Watching both GPUs does work.

klausman commented 10 months ago

I have the same problem, but with an RTX2070S (that I want to watch) and a CPU-builtin AMD Radeon (which I don't care about). nvtop v3.0.2 as shipped by Debian.

Lucas-Servi commented 8 months ago

Same issue here with a RTX3060 in UBUNTU 23.04 (nvtop used to work, but now I get this error)

## MATERIAL SUPPLIED:
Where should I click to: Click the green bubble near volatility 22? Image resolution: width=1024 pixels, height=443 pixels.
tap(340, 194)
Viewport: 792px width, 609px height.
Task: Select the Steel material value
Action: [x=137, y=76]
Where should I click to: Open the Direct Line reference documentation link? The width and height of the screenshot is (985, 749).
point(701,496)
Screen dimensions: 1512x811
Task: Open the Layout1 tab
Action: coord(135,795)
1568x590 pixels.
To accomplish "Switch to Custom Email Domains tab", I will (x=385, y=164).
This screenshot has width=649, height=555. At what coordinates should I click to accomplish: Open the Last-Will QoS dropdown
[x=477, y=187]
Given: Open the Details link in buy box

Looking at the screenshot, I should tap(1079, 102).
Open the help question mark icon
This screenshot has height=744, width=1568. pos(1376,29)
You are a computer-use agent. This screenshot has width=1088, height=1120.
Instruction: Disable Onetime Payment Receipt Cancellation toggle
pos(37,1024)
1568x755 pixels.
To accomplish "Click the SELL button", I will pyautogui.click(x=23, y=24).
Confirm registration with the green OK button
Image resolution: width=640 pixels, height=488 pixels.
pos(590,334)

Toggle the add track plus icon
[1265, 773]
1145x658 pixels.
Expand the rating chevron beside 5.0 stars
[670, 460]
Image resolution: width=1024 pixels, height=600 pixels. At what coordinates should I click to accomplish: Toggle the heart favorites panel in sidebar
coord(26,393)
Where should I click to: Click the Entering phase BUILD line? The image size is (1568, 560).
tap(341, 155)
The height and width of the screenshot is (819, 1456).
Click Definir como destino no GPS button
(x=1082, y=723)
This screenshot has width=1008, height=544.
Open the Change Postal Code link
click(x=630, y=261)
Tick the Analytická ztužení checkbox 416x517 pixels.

## EXERCISES TO COMPLETE:
(1) Rewrite the paragraph of the excerpted text that starts "I have the same problem" as a short list, keeping its main facts.
(2) Say whether each statement agrees with the excerpted text, answering yes or no and quoting the words of the text that decide it.
(a) Lucas-Servi's RTX3060 is on Ubuntu 23.04.
(b) klausman wants to watch the AMD Radeon.
(c) nvtop never worked for Lucas-Servi.

## ANSWERS BY TASK:
(1)
- Same problem as the others in the thread
- GPU to watch: RTX2070S
- Also present: a CPU-builtin AMD Radeon, which the commenter doesn't care about
- Version: nvtop v3.0.2, as shipped by Debian

(2)
(a) Yes: "with a RTX3060 in UBUNTU 23.04"
(b) No: "a CPU-builtin AMD Radeon (which I don't care about)"
(c) No: "nvtop used to work, but now I get this error"